- _WHAT YOU NEED TO DO_: Scan the records for the word "agent". Return each line where it is found.

- _Saved data entries_:
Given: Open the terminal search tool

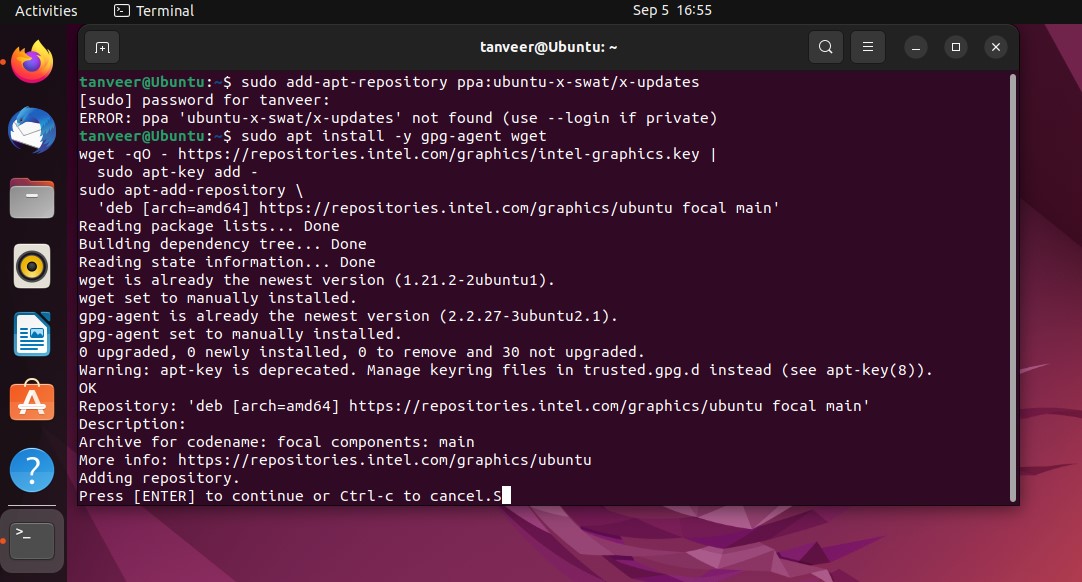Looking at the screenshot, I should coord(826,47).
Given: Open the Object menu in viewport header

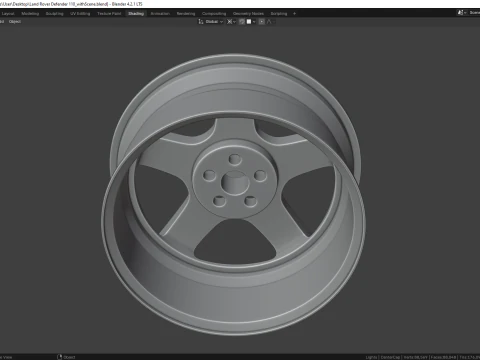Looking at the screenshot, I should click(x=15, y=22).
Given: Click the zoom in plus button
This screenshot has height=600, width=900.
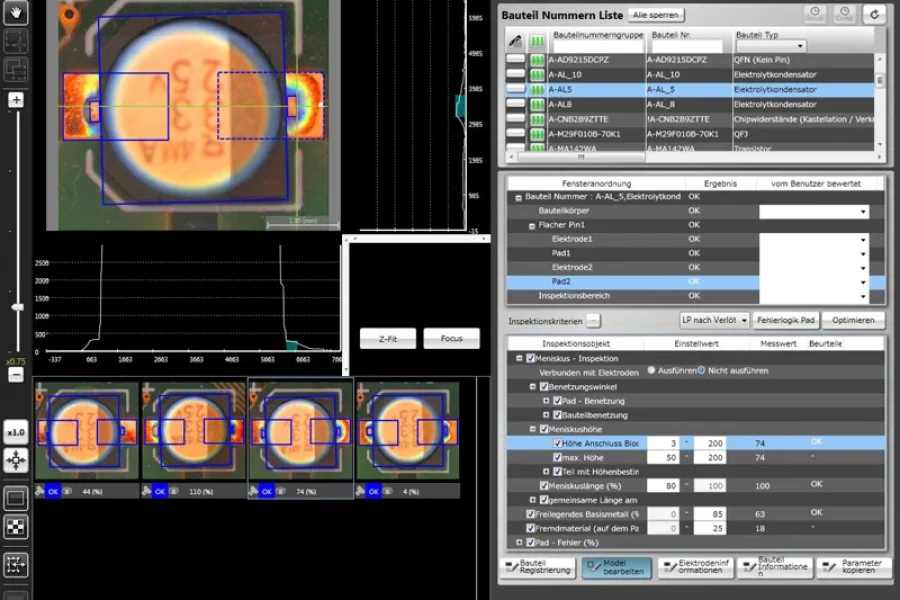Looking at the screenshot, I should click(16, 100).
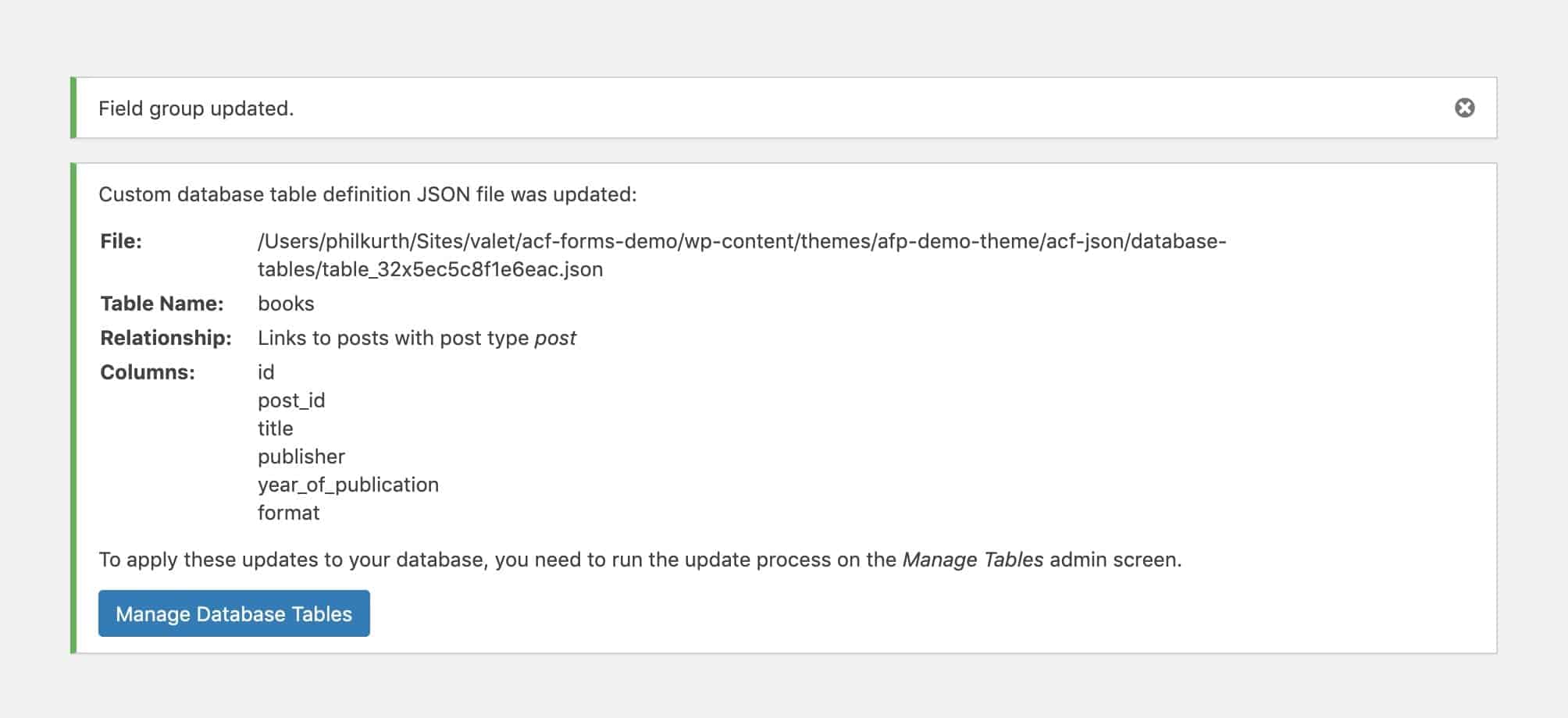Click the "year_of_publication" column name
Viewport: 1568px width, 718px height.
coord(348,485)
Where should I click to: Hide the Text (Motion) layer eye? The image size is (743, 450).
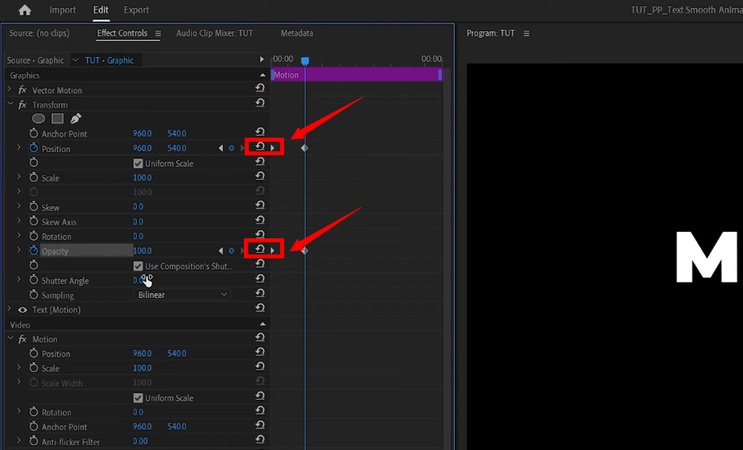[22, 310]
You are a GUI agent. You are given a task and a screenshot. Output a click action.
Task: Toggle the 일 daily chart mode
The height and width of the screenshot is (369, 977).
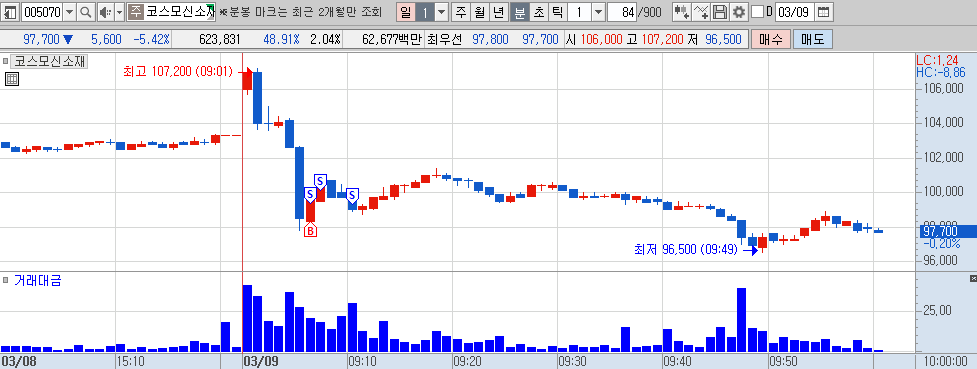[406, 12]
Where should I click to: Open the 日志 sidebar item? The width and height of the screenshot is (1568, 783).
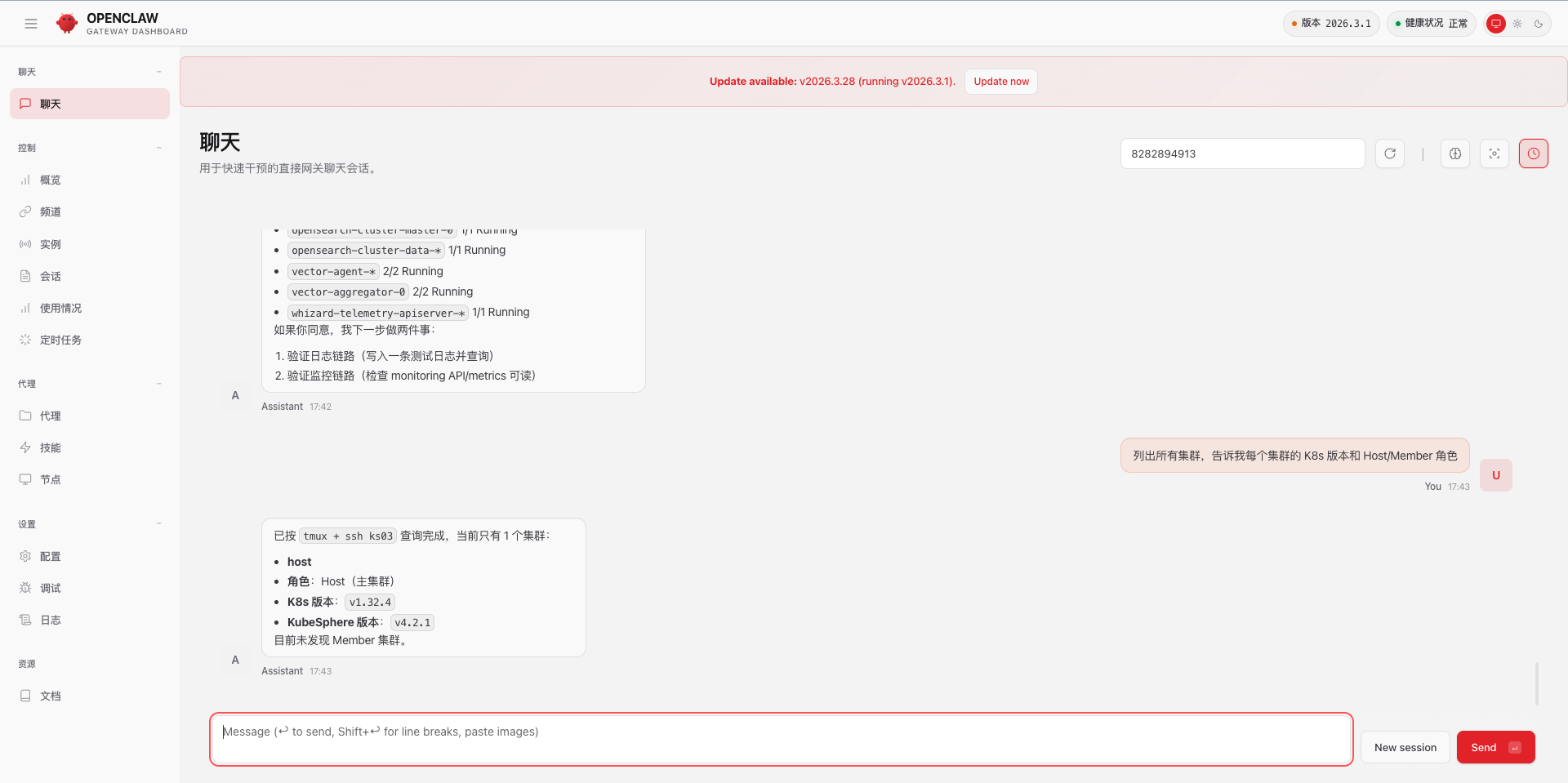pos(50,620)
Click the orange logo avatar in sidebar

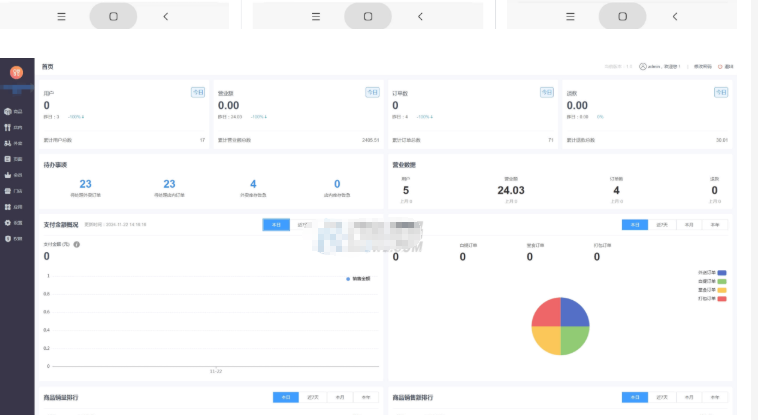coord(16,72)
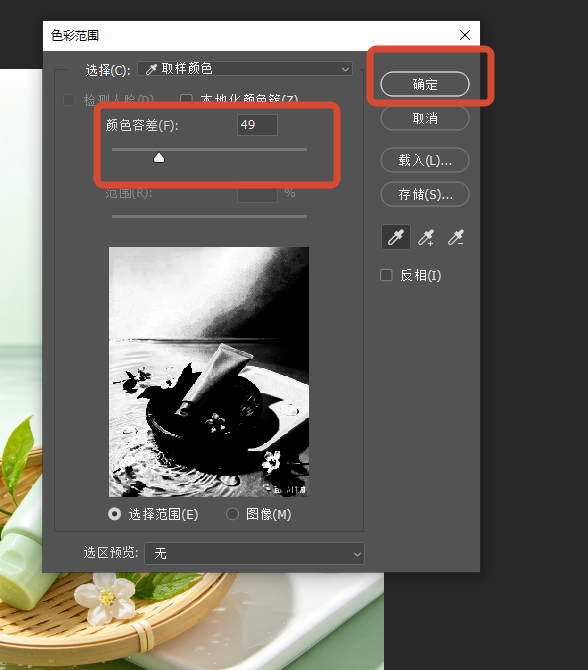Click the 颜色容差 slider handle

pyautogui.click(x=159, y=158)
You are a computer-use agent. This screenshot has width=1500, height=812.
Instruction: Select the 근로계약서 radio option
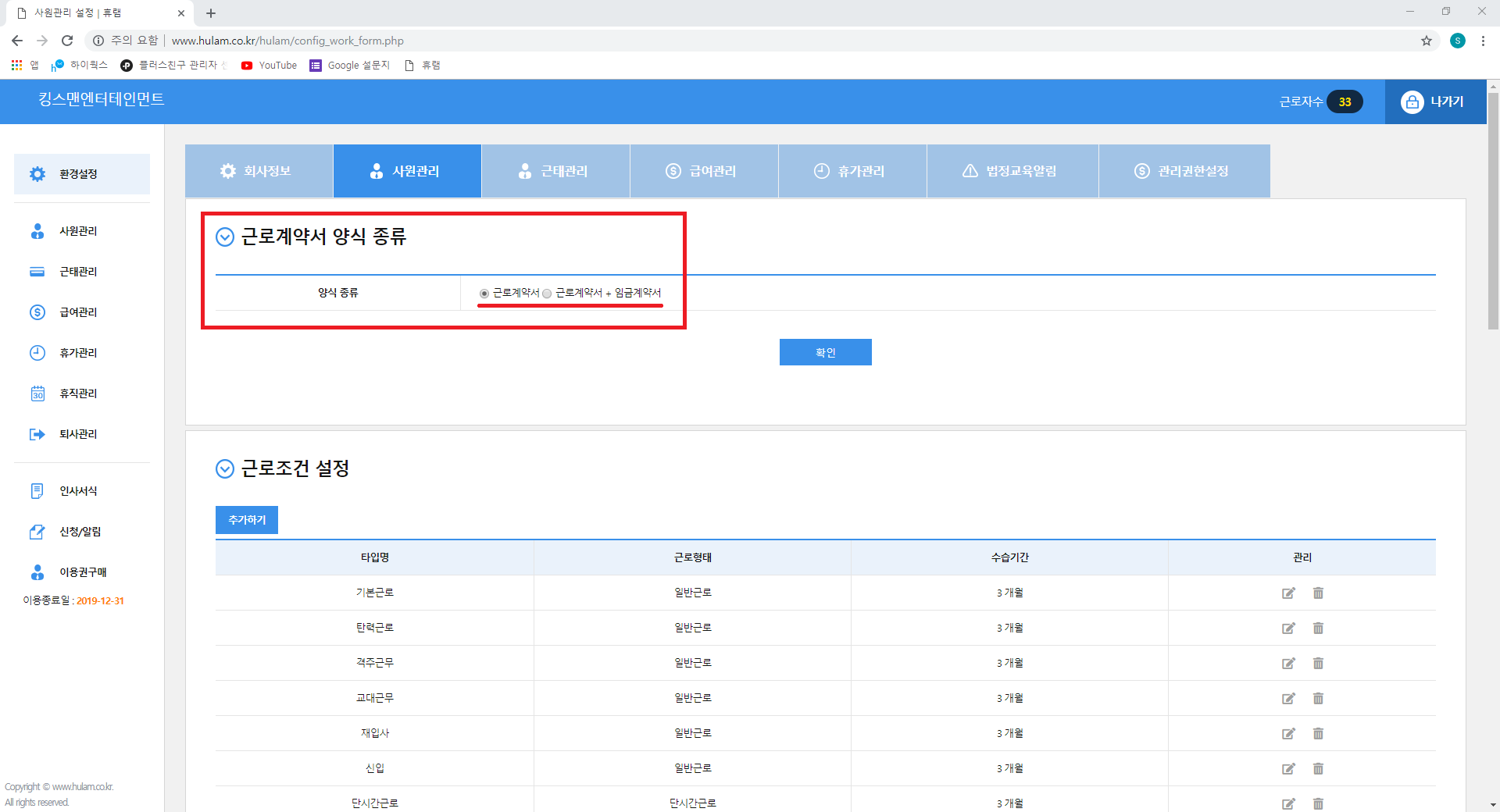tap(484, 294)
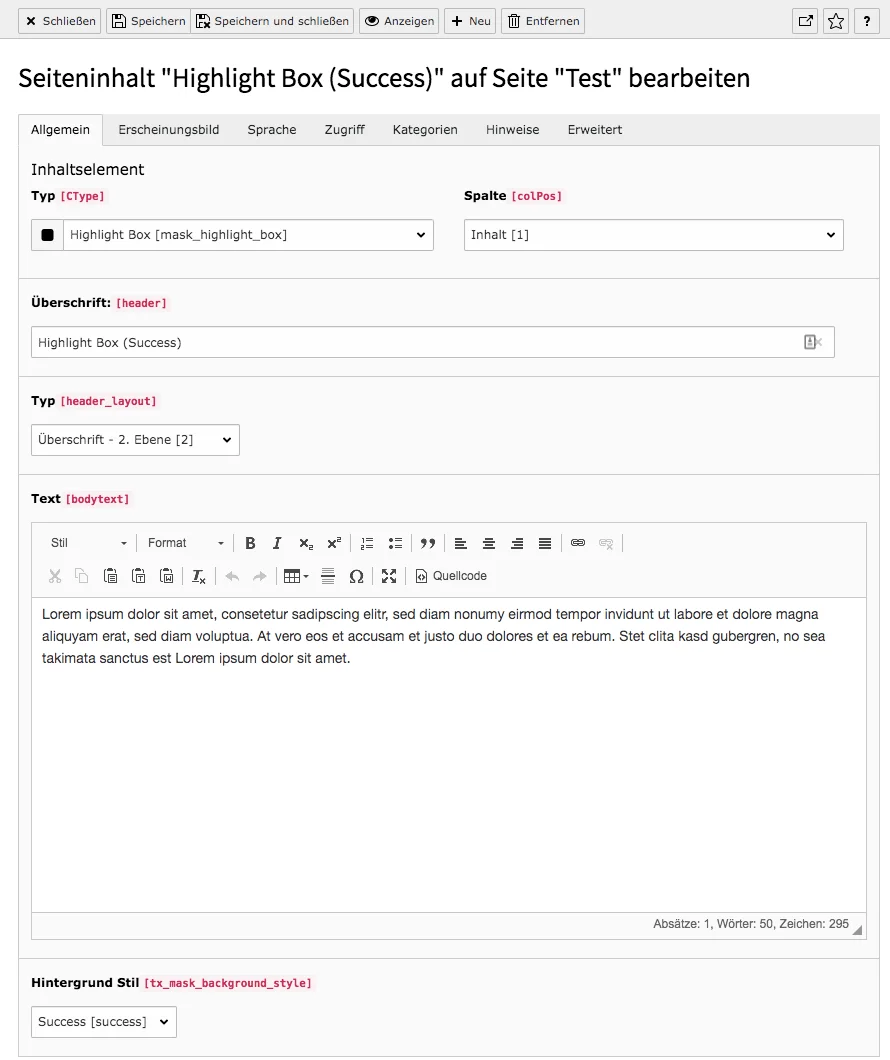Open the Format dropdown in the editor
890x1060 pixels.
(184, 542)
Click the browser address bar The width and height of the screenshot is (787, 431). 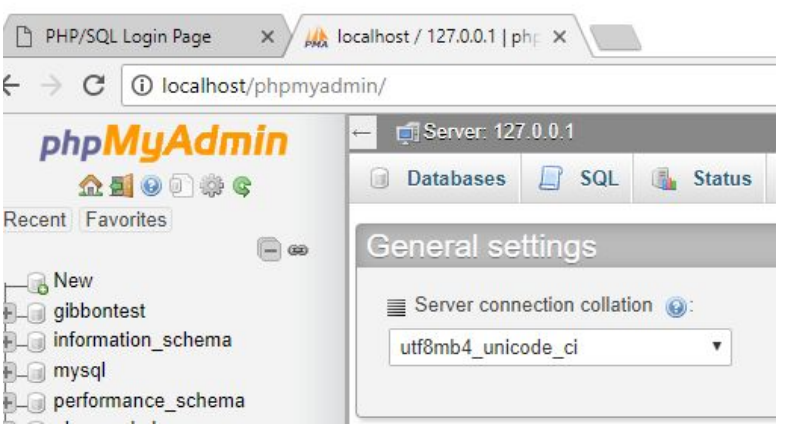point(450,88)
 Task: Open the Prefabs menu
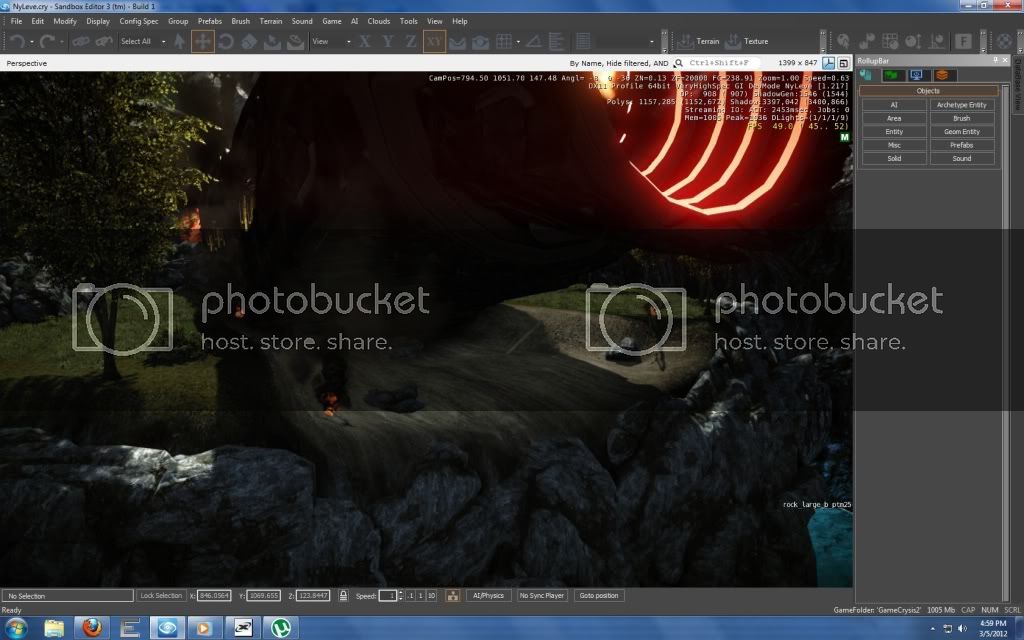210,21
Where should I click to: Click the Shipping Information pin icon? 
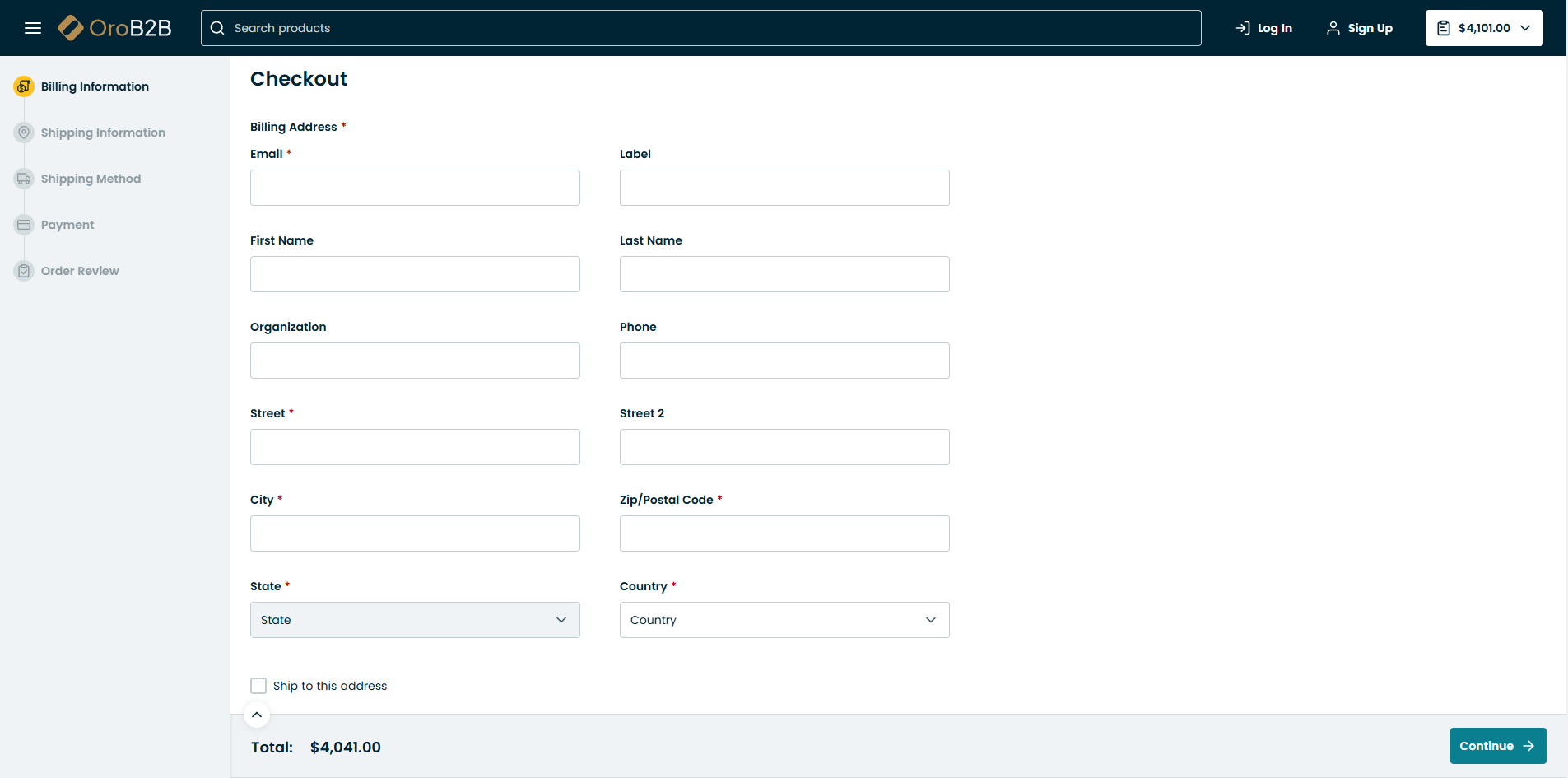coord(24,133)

- _RESULT FOR THIS TASK_:
You are a GUI agent. You are given a task and a screenshot. Output a click action.
You are a computer-use agent. This screenshot has width=1500, height=812.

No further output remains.